Personal information
- Born: 17 February 1996 (age 30) Como, Italy
- Height: 155 cm (5 ft 1 in)

Gymnastics career
- Discipline: Women's artistic gymnastics
- Country represented: Italy
- Club: Brixia Gymnastics
- Head coaches: Laura Rizzoli and Enrico Casella
- Music: Grieg's Piano (2008-2012) Master of puppets-Metallica (2013)
- Retired: March 2, 2021
- Medal record
Representing Italy
European Championships
| Bronze medal – third place | 2012 Brussels | Team |

= Erika Fasana =

Italian artistic gymnast

Erika Fasana (born 17 February 1996) is an Italian artistic gymnast. She competed for her country at the 2012 Summer Olympics and the 2016 Summer Olympics. She is the first Italian gymnast to accomplish the "Chusovitina" on floor (full twisting double straight, H) and the second (after Vanessa Ferrari) to accomplish the "Silivas" (double double, H)

== Junior career ==

=== 2010 ===
In March, Fasana competed at the City of Jesolo Trophy in Jesolo, Italy. She placed third in the all around competition with a score of 56.050.

At the end of April, Fasana competed at the European Championships in Birmingham, United Kingdom. She contributed an all around score of 54.325 toward the Italian team's third-place finish and individually she placed fifth in the all around final with a score of 52.925. In event finals, she placed third on vault scoring 13.912, eighth on uneven bars scoring 11.575, and fifth on floor scoring 13.675.

=== 2011 ===
In July, Fasana competed at the European Youth Summer Olympic Festival in Trabzon, Turkey. She contributed an all around score of 55.300 toward the Italian team's first-place finish and individually she placed second in the all around final with a score of 55.450. In event finals, she placed third on vault scoring 14.088, third on uneven bars scoring 13.450, and second on floor scoring 13.525.

== Senior career ==

=== 2012 ===
In January, Fasana competed at the London Prepares series in London, United Kingdom. She contributed an all around score of 56.016 toward the Italian team's first-place finish which meant that they qualified a full team for the Olympics. In event finals, Fasana placed sixth on vault with a score of 13.708.

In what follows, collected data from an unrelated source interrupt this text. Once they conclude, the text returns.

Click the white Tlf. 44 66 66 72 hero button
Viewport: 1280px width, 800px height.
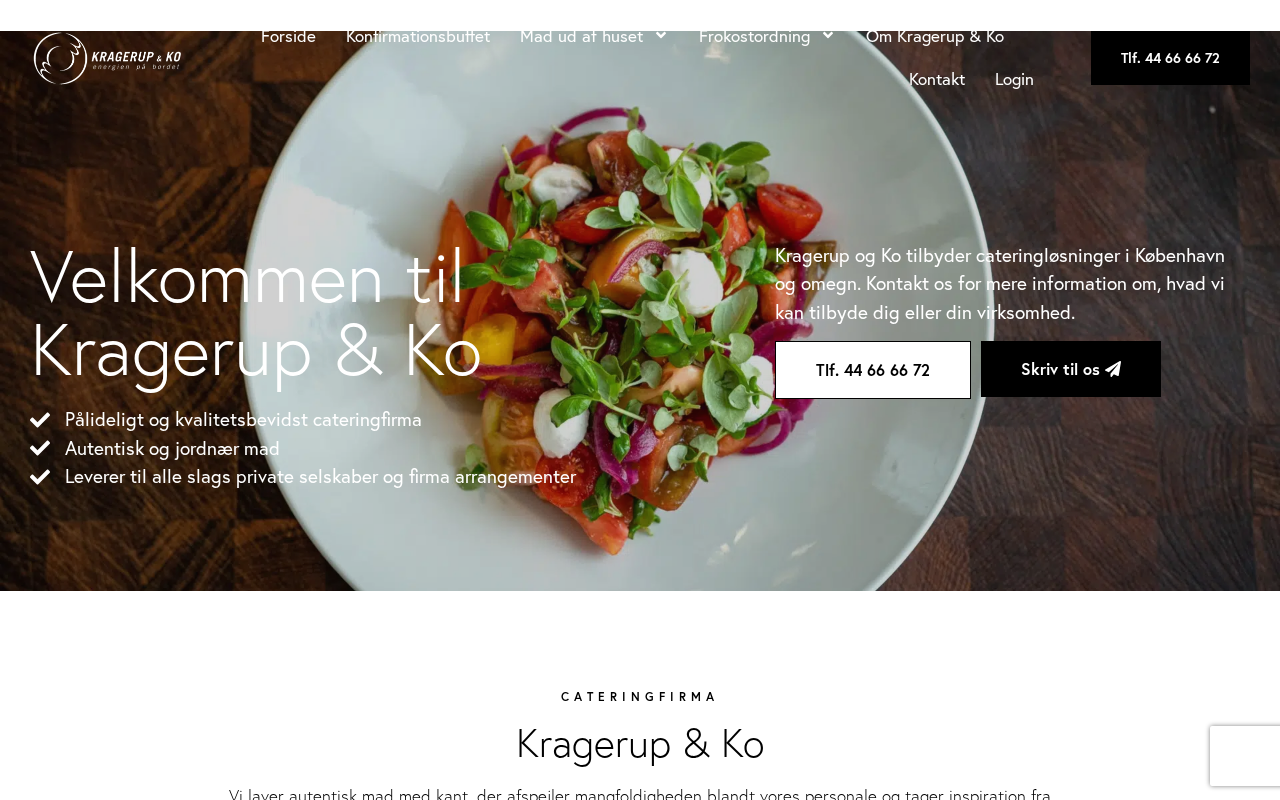pyautogui.click(x=873, y=370)
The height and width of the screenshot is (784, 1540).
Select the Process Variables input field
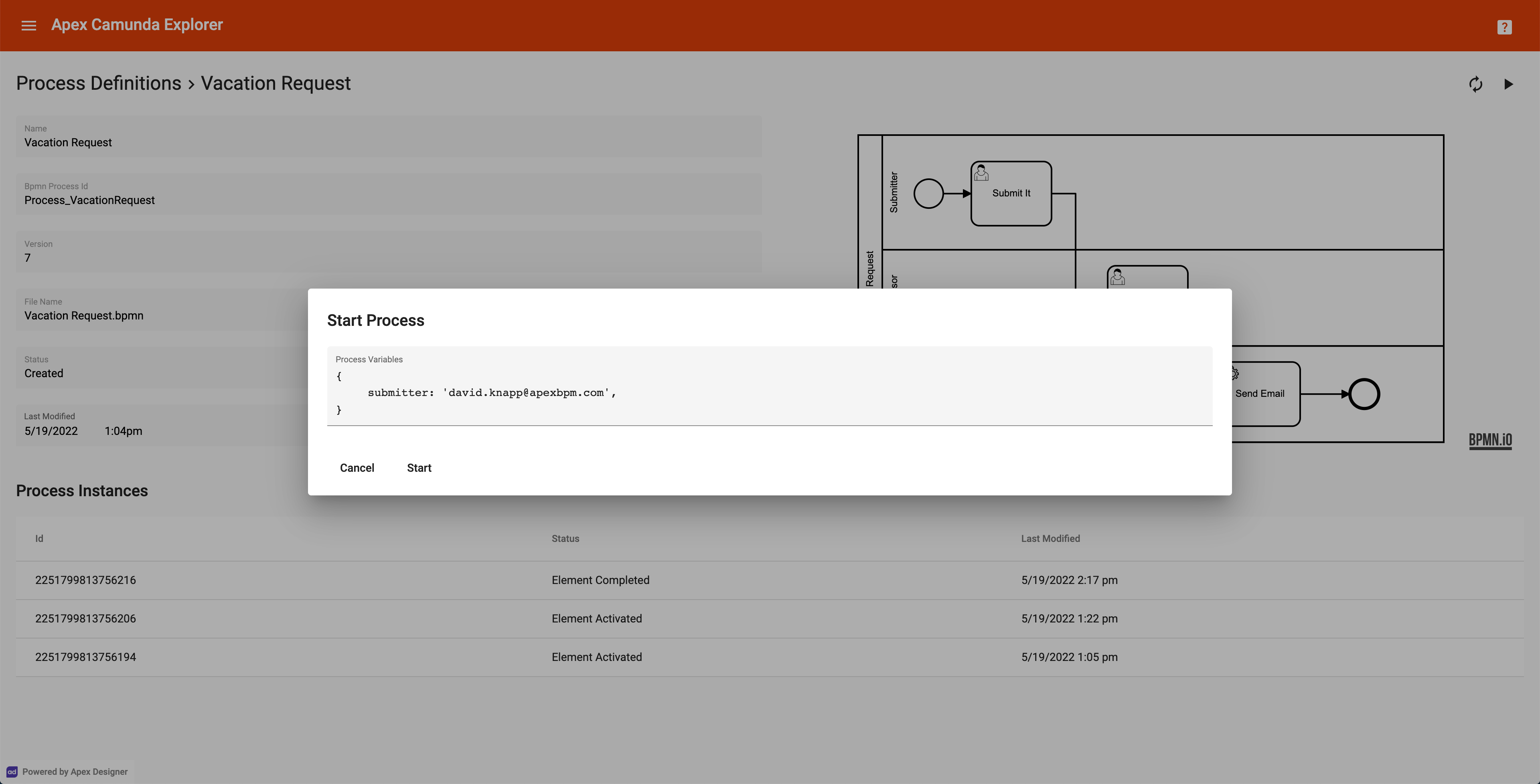click(770, 393)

In May, Fasana competed at the European Championships in Brussels, Belgium. She contributed an all around score of 56.799 toward the Italian team's third-place finish. In event finals, she placed seventh on vault with a score of 14.003. Fasana said, "The main reason for our medal was the team, first of all. We support each other and were determined to do our best. We were sure that, even if we have to do our routine alone, we always have strong support from all the team, juniors, seniors and all the coaches."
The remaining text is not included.